260 entry daha
  • bilgileri güncelleme vakti geldi diyerekten yıllar sonra kısa bir entry yazmak uygun olur.

    öncelikle khz, bit gibi değerlerin "dinlerken" ne anlama geldiğini kendimce söylemek isterim:

    bit: bir müzikteki sesin yükseklik aralığına etki eden değer. özellikle klasik müzik gibi sesin yükselip alçaldığı, yoğun orkestranın bulunduğu türlerde 24 bit, gerçeklik hissiyatını artırmaktadır. o tür müziklerde aradan bir tane obua çıkar üfler, sonra hop bütün orkestra yüklenir. zaten bu bit değerinde bir tartışma dönmüyor.

    khz: esas zurnanın zırt dediği, tartışmaların döndüğü yer burası. efendim deniyor ki "ula insan en fazla 20-20khz aralığını duyar, 48khz'ye ne gerek var?"

    valla bakın işin mühendisi değilim ama benim duyduğum, deneyimlediğim olay khz için şudur: bir müzik dinlerken seslerin tam ortadan, üst üste, dar şekilde geldiğini herkes deneyimlemiştir. işte 24 bit/96 khz bir şarkıyı 24 bit/44.1 khz dinlediğinizde aynen bu şekilde sahne daralır, sanki vokal dahil bütün enstrümanlar tek mikrofondan aynı anda kayıt almış gibi gelir sesler. seslerin çözünürlüğü değişmiyor belki ama sahne daralıyor, sesler düdük gibi aynı noktadan vuruyor.

    bunu deneyimlememiş birine gerçekten anlatmak zor. samimi söylüyorum, hissiyat falan değil aradaki fark büyük. 48'den 96 khz'e çıkınca bile farkı rahatlıkla duyabiliyorsunuz. hatta ilk dinlediğinizde yanlışlıkla başka bir şarkı açmış gibi yanılgıya düşürecek kadar büyük bir fark var.

    benim tavsiyem daha doğal, sahnesi geniş bir duyum elde etmek istiyorsanız 96 khz veya üstü tercih edilmeli. evet, pc'de yer kaplıyor ama durum budur, tercih tabi ki de sizin.

    diğer bir konu ise flac ve alac'ın aslında sıkıştırılabilir/sıkıştırılmış format olmasıdır. alac, apple'ın olduğu için hem sıkıştırılmıştır hem de şifrelidir. şarkıyı parçalara ayırıp kaydeder çalınmasın diye. kötü mü, yani. alac da flac da iyi biçimde sıkıştırma yapabiliyor ama siz dinlerken arkada çözümlüyorsunuz bu formatları.

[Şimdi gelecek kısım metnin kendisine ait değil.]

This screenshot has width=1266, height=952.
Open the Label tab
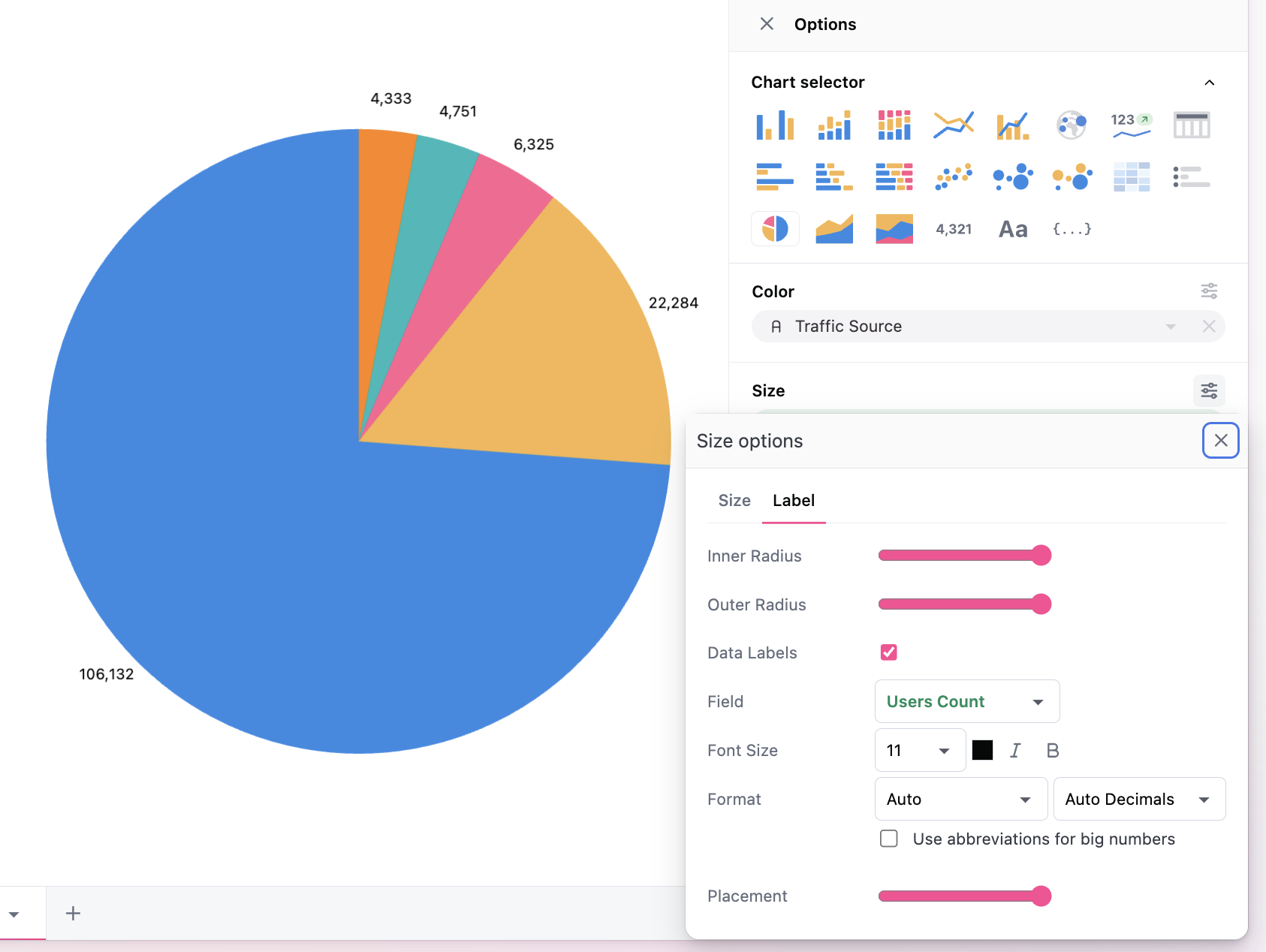point(793,501)
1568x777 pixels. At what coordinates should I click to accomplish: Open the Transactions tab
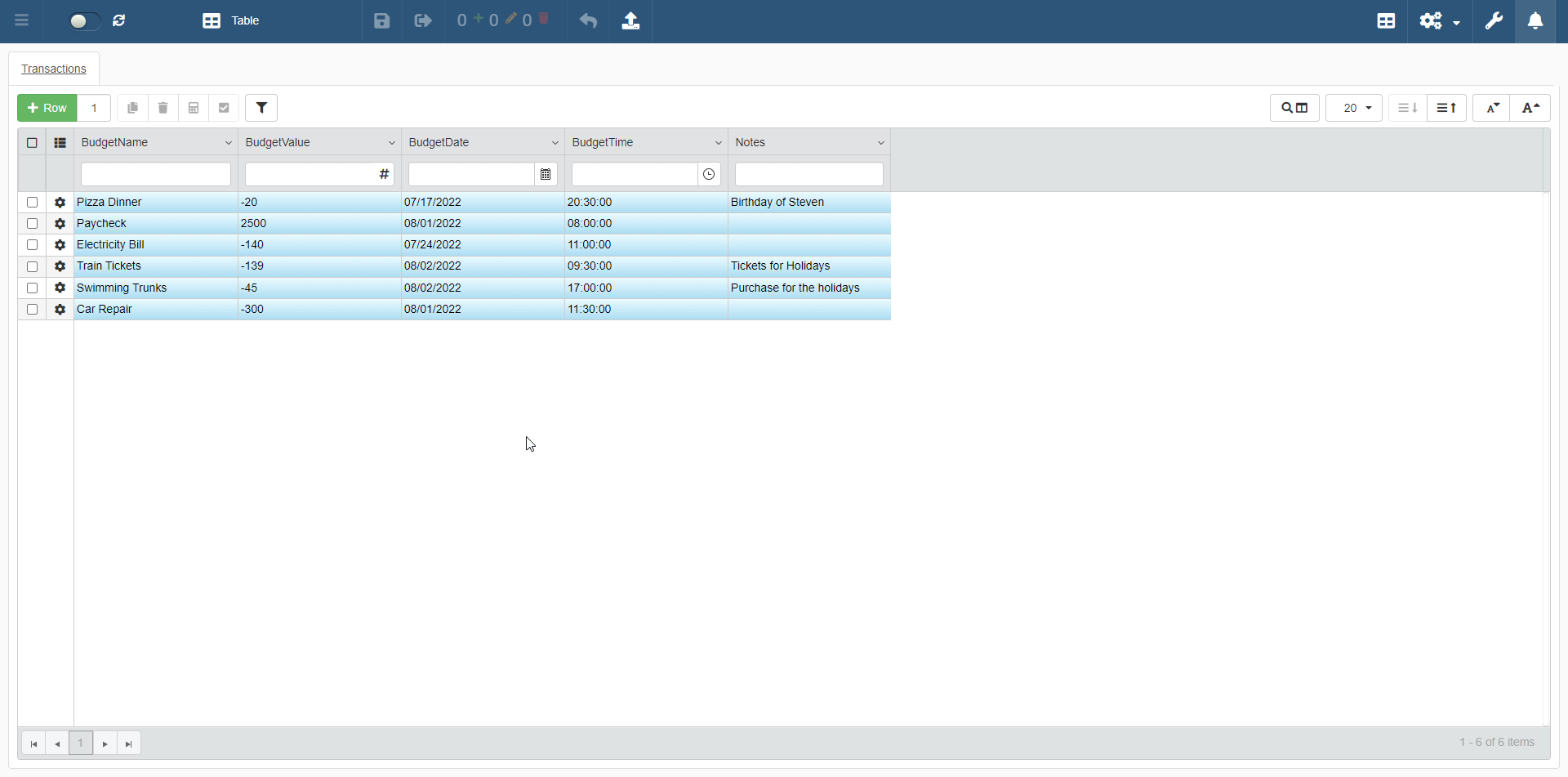click(54, 69)
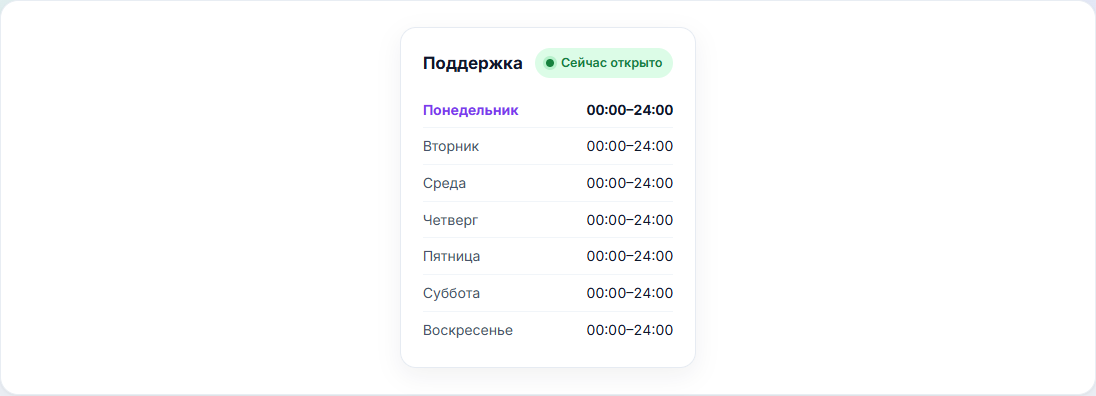Click the hours value for Среда
The image size is (1096, 396).
click(x=630, y=184)

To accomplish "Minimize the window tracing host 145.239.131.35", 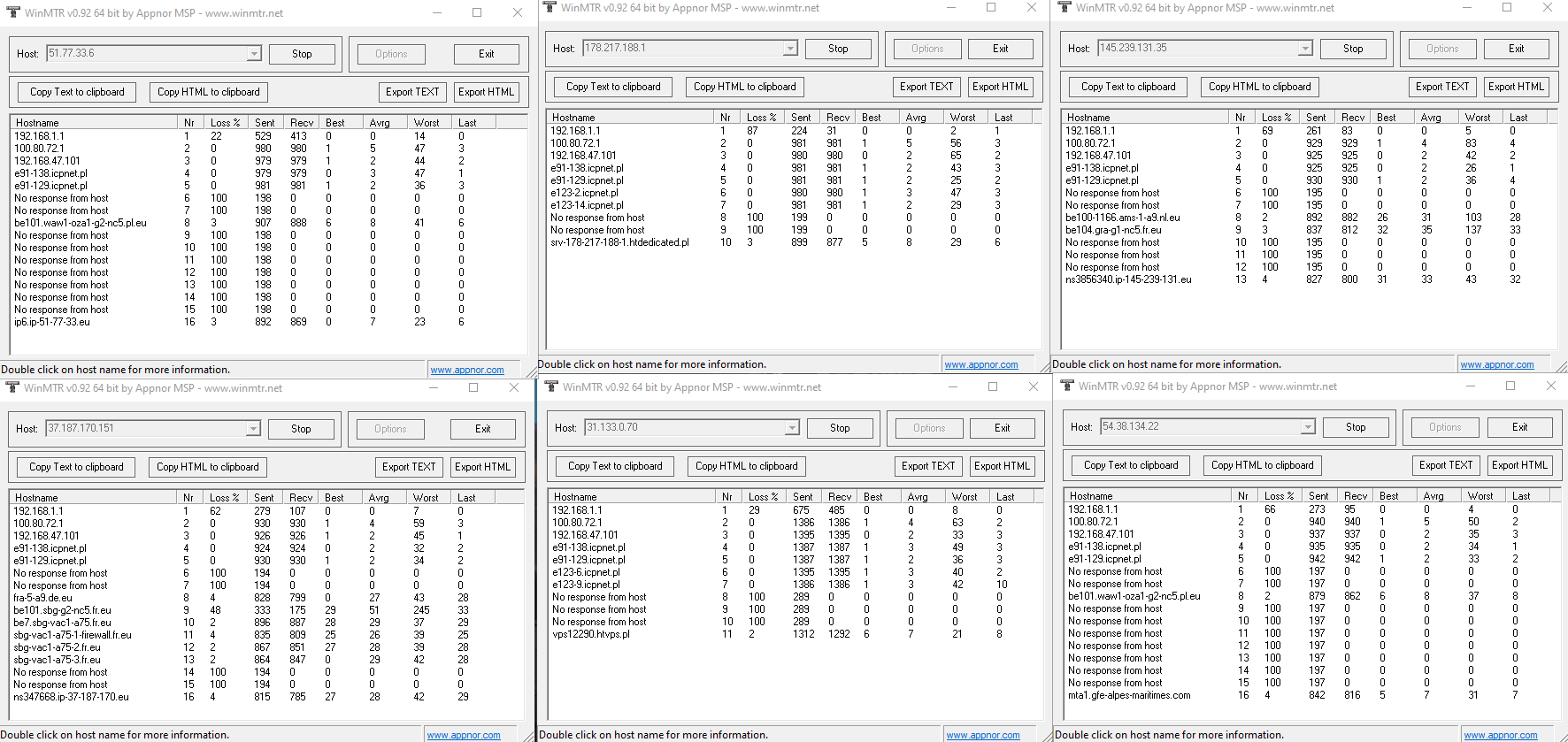I will (x=1466, y=8).
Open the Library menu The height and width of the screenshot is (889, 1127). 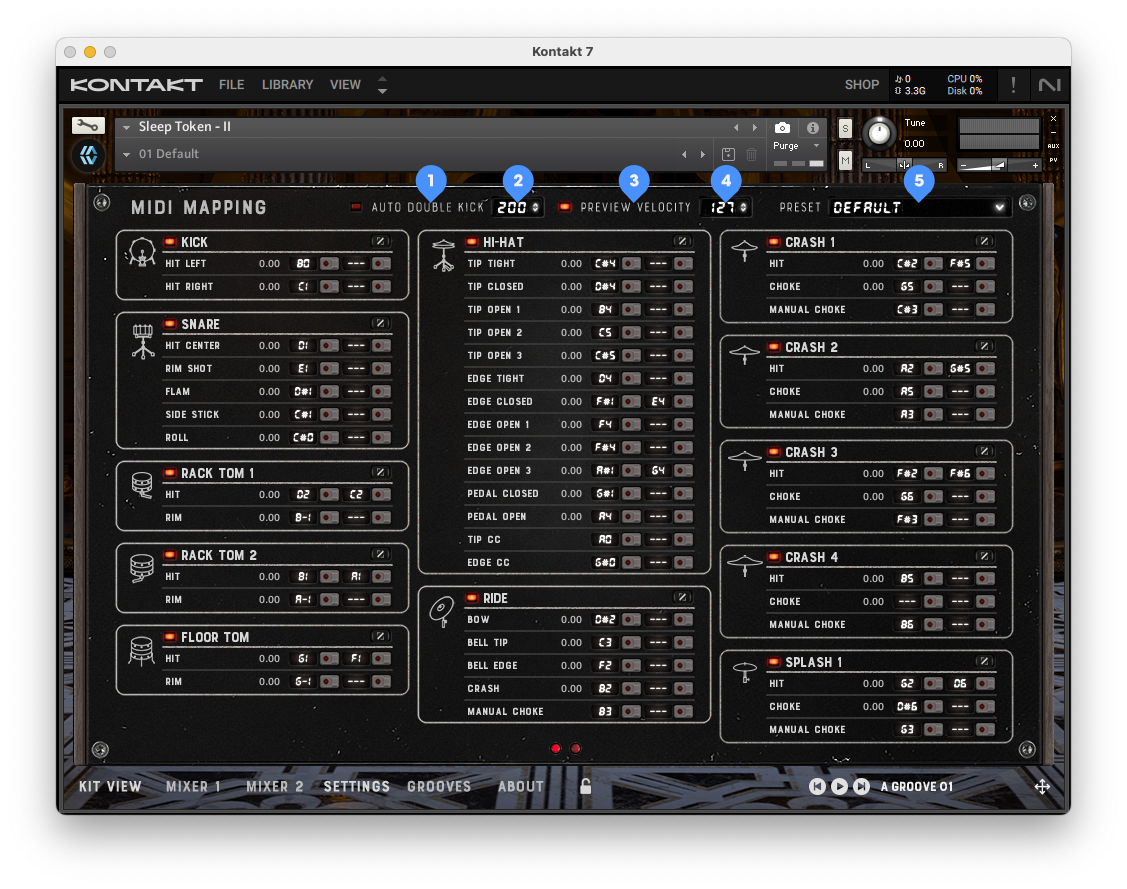287,85
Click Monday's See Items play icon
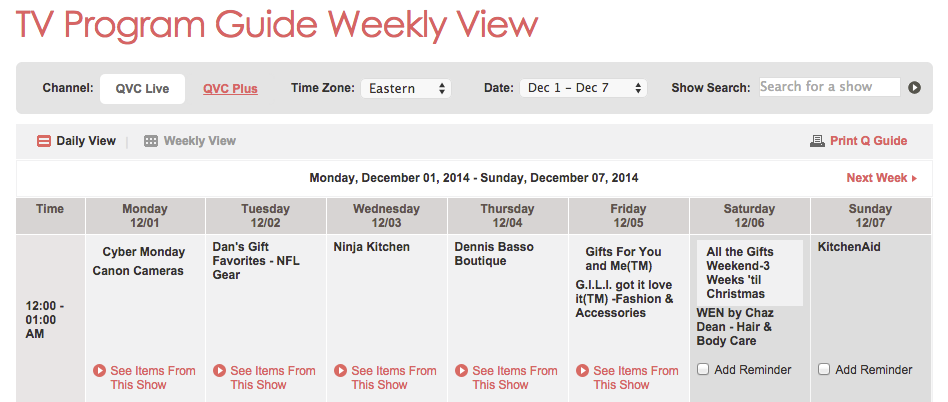This screenshot has height=402, width=948. click(99, 371)
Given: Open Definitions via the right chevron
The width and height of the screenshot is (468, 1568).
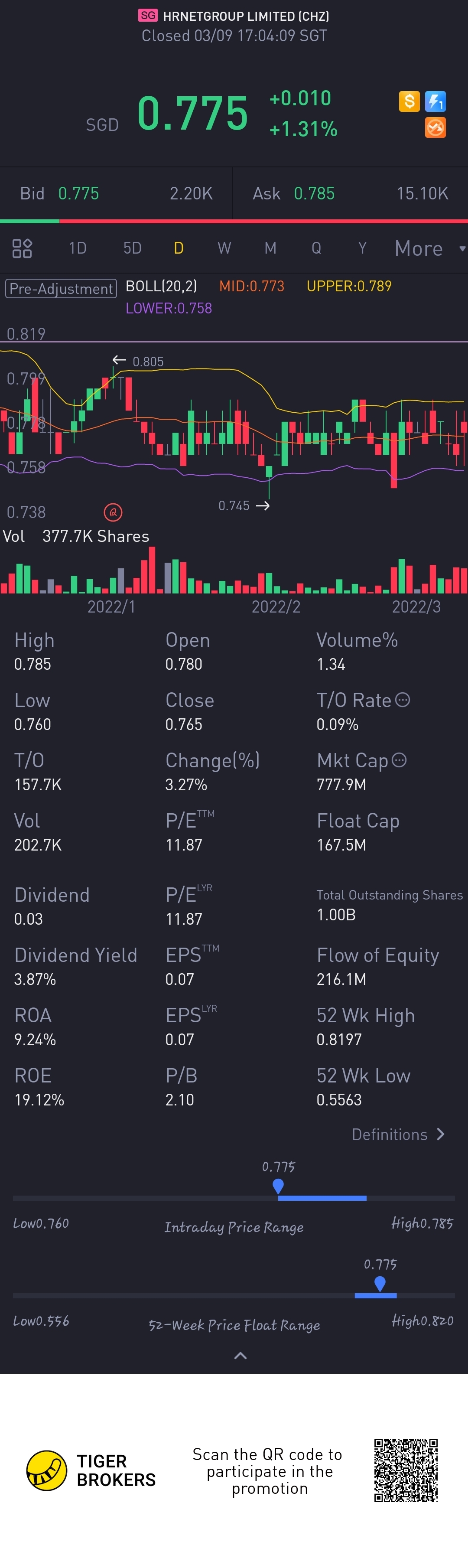Looking at the screenshot, I should (441, 1134).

    wav ise ham formattır. wav'da kbps ve bit rate değerlerini düşürebilirsin ama sıkıştıramazsınız: görsel

    flac ise böyle değildir. flac'i isterseniz mp3 gibi sıkıştırabilirsiniz: görsel

    tabi ki flac, mp3'ten kaliteli bir formattır. hatta sıkıştırılmamış flac arşivi yapan kimseler de bulunur.

    peşin not: "mp3 ile flac arasında fark yoktur" diyen gariban tayfa mesaj yazmak yerine engelleyip geçebilir. sizinle işim yok kardeşim.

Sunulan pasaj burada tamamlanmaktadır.